— Problem statement —
Return the run of lines below that opens with the line containing "Given: Switch to the PropertyManager tab icon" and closes with the line containing "Screen dimensions: 980x551", keeping each one exact.

— Data section —
□ □ □ □ □ □ □

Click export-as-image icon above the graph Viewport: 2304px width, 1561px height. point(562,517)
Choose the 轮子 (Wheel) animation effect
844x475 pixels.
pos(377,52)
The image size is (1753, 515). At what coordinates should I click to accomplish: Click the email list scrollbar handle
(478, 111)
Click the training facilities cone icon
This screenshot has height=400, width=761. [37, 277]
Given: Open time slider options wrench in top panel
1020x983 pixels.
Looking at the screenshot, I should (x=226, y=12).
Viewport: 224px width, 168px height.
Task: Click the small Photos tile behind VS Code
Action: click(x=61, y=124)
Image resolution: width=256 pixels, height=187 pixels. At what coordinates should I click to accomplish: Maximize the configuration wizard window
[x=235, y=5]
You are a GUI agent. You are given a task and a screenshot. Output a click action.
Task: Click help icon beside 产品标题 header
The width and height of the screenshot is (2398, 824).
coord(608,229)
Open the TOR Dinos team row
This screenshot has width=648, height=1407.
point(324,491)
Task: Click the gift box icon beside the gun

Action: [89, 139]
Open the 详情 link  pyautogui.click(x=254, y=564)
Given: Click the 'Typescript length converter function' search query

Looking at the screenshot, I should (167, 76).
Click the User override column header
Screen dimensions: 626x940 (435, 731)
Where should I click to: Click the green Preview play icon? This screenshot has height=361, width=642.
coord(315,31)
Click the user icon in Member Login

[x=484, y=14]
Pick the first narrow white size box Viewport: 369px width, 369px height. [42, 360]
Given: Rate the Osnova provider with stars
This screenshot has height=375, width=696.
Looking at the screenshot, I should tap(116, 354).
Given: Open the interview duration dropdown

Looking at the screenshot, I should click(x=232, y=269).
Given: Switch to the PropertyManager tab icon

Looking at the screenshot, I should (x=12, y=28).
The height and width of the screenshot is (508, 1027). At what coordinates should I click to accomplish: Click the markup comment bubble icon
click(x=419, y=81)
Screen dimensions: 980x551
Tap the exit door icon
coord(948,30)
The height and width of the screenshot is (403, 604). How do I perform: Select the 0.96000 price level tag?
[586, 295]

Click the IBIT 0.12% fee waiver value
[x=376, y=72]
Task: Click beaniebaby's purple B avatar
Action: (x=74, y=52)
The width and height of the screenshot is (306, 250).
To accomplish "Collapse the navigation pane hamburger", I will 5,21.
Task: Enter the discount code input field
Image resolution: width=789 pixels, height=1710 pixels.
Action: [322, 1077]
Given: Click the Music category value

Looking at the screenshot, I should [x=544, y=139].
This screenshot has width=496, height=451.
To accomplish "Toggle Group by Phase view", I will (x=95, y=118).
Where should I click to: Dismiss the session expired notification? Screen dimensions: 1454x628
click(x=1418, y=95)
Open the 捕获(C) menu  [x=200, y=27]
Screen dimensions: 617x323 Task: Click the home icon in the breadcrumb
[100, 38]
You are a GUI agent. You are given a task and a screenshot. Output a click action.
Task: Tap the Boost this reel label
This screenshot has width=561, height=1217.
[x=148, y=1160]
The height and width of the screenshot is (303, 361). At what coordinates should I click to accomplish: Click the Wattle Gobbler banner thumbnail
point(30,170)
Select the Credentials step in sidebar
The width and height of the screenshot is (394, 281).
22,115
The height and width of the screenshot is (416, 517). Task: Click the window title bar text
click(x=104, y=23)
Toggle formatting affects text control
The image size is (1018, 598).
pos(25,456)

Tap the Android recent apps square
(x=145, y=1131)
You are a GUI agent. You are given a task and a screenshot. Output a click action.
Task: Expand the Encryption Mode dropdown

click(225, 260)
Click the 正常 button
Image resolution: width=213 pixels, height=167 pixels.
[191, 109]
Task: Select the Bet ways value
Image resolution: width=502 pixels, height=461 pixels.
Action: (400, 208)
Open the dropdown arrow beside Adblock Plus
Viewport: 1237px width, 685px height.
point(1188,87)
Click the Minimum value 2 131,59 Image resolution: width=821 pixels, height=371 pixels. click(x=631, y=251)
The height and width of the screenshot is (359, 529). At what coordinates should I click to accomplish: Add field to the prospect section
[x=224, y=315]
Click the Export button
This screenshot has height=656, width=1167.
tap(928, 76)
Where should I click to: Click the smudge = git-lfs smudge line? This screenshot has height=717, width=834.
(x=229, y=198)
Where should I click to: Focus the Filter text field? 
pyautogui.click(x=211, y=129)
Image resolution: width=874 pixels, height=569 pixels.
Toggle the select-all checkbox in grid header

□ □ □ □ □ □ □

— Solution for this exercise —
Given: Switch to the PropertyManager tab icon

Looking at the screenshot, I should (x=12, y=28).
The height and width of the screenshot is (508, 1027). At what coordinates should I click to accomplish: Click the markup comment bubble icon
click(x=419, y=81)
Screen dimensions: 980x551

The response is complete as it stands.